Только теперь, разглядев как следует горбатый гроб, я вспомнил увечного старичка с хутора. Его чаще всего видели на ярмарках: он продавал затейливые фигурки. Кроме фигурок, он продавал девчатам и хлопцам берестяные коробочки с какой-то травой, истертой в порошок. Достаточно будто бы весной на ранней зорьке выпить щепотку этой травы с кружкой березового сока, чтобы ночью, во сне, увидеть суженого или суженую. У старичка был горб и спереди, и сзади, некоторые верили, что стоит прикоснуться к нему, чтобы дети рождались стройные, как тополь, как мачтовая сосна. Кажется, моя мать, глядя, как я в саду задеваю чубом за ветки, обмолвилась, что, когда она была мной тяжела, то на ярмарке, украдкой от отца, коснулась рукой горбатого старичка.

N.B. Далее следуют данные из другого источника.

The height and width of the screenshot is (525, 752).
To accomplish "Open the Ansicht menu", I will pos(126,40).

Видно, этот старичок и помер. И теперь его хоронят. Но почему в горбатом гробу? И гроб-то горбатый и сверху и снизу. Правда, на увечье старичка и глядеть было страшно, но уж на гроб досок жалеть не стоило. А то его увечье после смерти еще больше в глаза бросалось. Размышляя обо всем этом и удерживая напуганных лошадей, я и не заметил, как к возу подошло несколько человек.

— Почему же, братья, вы на скорбь людскую так чудно глядите? Глаза на лоб лезут, кадыки трясутся, словно вас собрались на суку́ повесить. Человек увечный, жизнь увечно прожил и с увечьем номер. Хоронить такого и не след иначе.

— Они, отец, ничего не поймут, толкуй им хоть три дня и три ночи. Они оттуда, с Вислы, с реки. Там все по-другому: черное там станет после смерти белым, квадратное — круглым и прямым — кривое. Так что вы напрасно, отец, удивились.

— Что ж тут не понять-то? Да ведь тут все ясно. Молотком кривого жбана не поправишь. И зачем стараться? Молоко в нем будет стоять, сколько надо, и мед в нем забродит, сметана закиснет. Лучше, чем в тех круглых, расписных, красивых. Так и с человеком. Мы-то не видали, о чем его думки да что ему снилось. А что он надумал да руками сделал, то легкое было, как перо соколиное, как крыло ястребиное. И раз оно жило в том увечном теле, и подавно надо проводить с почетом то, что здесь, на свете, от него осталось. И вот так же точно, как оно осталось. Наш такой обычай. И вам надо тоже, раз вы к нам попали, по-нашему с братом увечным проститься. Сойдите-ка с воза. И с братом увечным, а кто знает, может, и первым из первых во господе нашем, проститься придите.